» **DOCUMENT SEGMENT**:
•••

The drowning of this son in the White Ship tragedy (the Aetheling and a group of courtiers were aboard ship in Barfleur harbour drinking late into the night, at which point the captain ill-advisedly set off to sail back to England in pitch darkness and crashed into some rocks) left the succession to the throne vacant.

Henry’s first wife was by now dead, so he quickly remarried the nubile young Adeliza of Louvain, in the hope of having another son, but their marriage was childless. So as a last resort, Henry declared his daughter, Empress Matilda, his heir. She had been married to the Holy Roman Emperor when just eight, but he had died and she had returned to England. Now Henry quickly remarried her to Geoffrey of Anjou who was just fifteen, in 1128. Their marriage was difficult but eventually Matilda did her duty and gave birth to two sons, Henry (who would become Henry II) and Geoffrey, in 1133 and 1134. Then, after a day hunting, Henry fell ill after – according to legend – consuming ‘a surfeit of lampreys’ at dinner, and died on 1 December 1135.

The Anarchy (1135 to 54)

•••

» **SOURCE INFORMATION**:
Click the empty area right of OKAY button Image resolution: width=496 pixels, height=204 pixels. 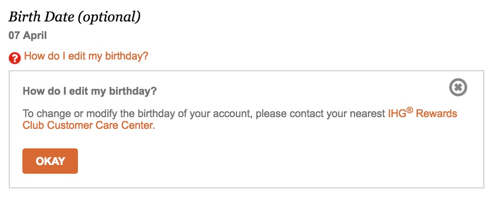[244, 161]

•••

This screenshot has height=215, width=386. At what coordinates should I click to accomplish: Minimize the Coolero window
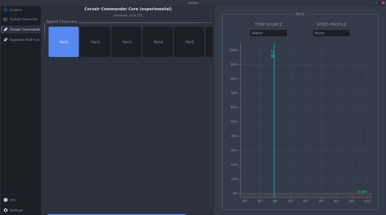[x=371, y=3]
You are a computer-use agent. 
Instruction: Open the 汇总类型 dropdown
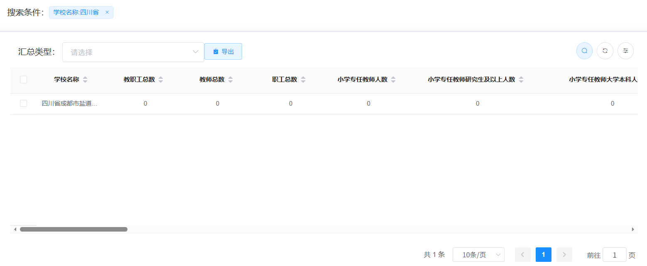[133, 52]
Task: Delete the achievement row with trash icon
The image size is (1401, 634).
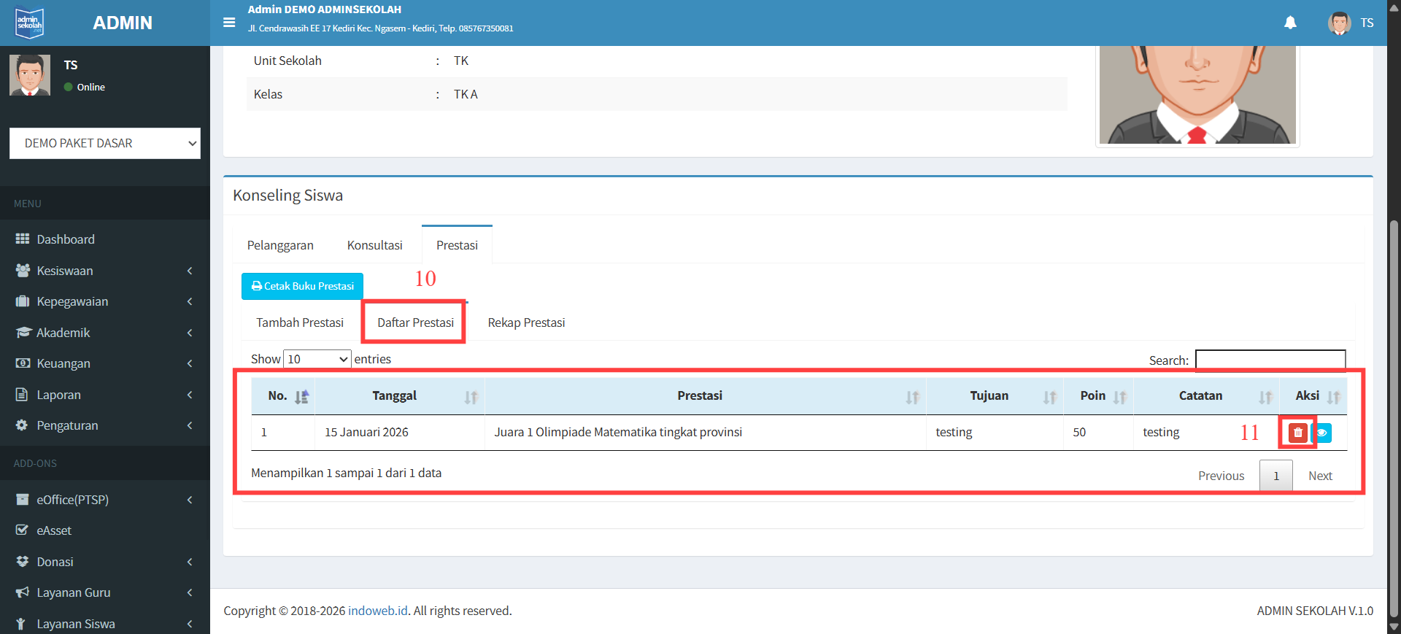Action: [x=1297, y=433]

•••

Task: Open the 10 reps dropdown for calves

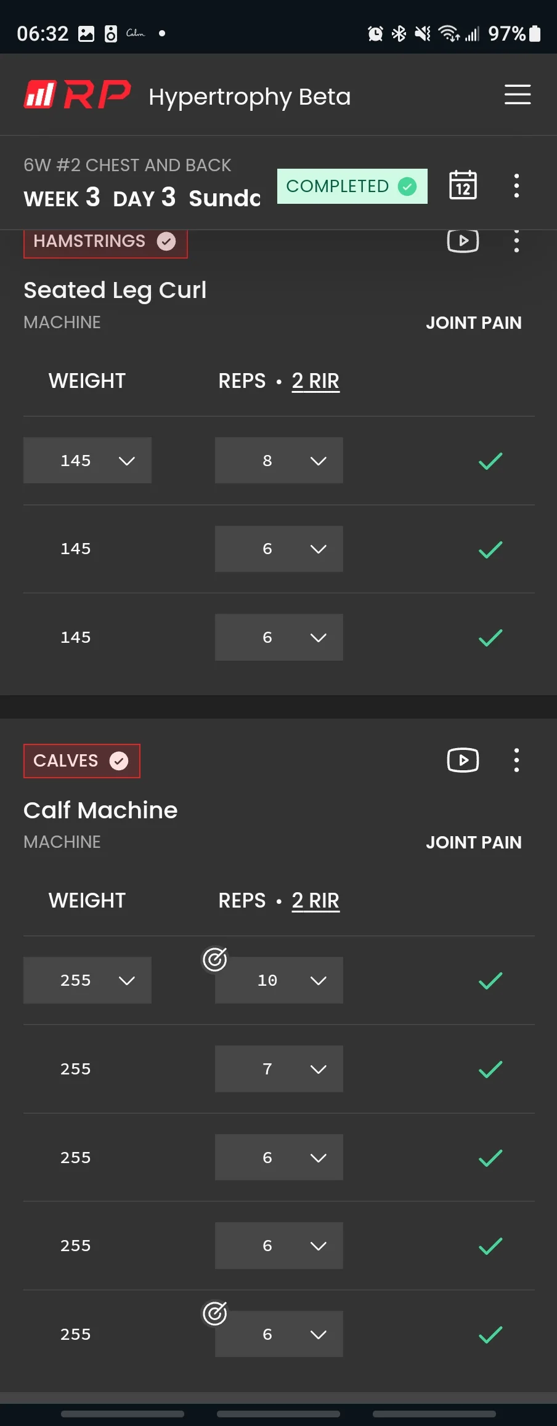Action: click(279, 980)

•••

» **TASK INSTRUCTIONS**:
A) Answer these from the succession passage:
(i) In which harbor were the Aetheling and the courtiers drinking?
(ii) How old was Matilda when she was married to the Holy Roman Emperor?
(iii) On what date did Henry die?
B) Which distinct four-digit years appear in the succession passage?
C) Duplicate the succession passage starting at "The drowning of" and ending at "the throne vacant.".
The records have no connection to the succession passage.

» **SOLVED TASKS**:
A)
(i) Barfleur harbour
(ii) Eight
(iii) 1 December 1135

B) 1128, 1133, 1134, 1135

C)
The drowning of this son in the White Ship tragedy (the Aetheling and a group of courtiers were aboard ship in Barfleur harbour drinking late into the night, at which point the captain ill-advisedly set off to sail back to England in pitch darkness and crashed into some rocks) left the succession to the throne vacant.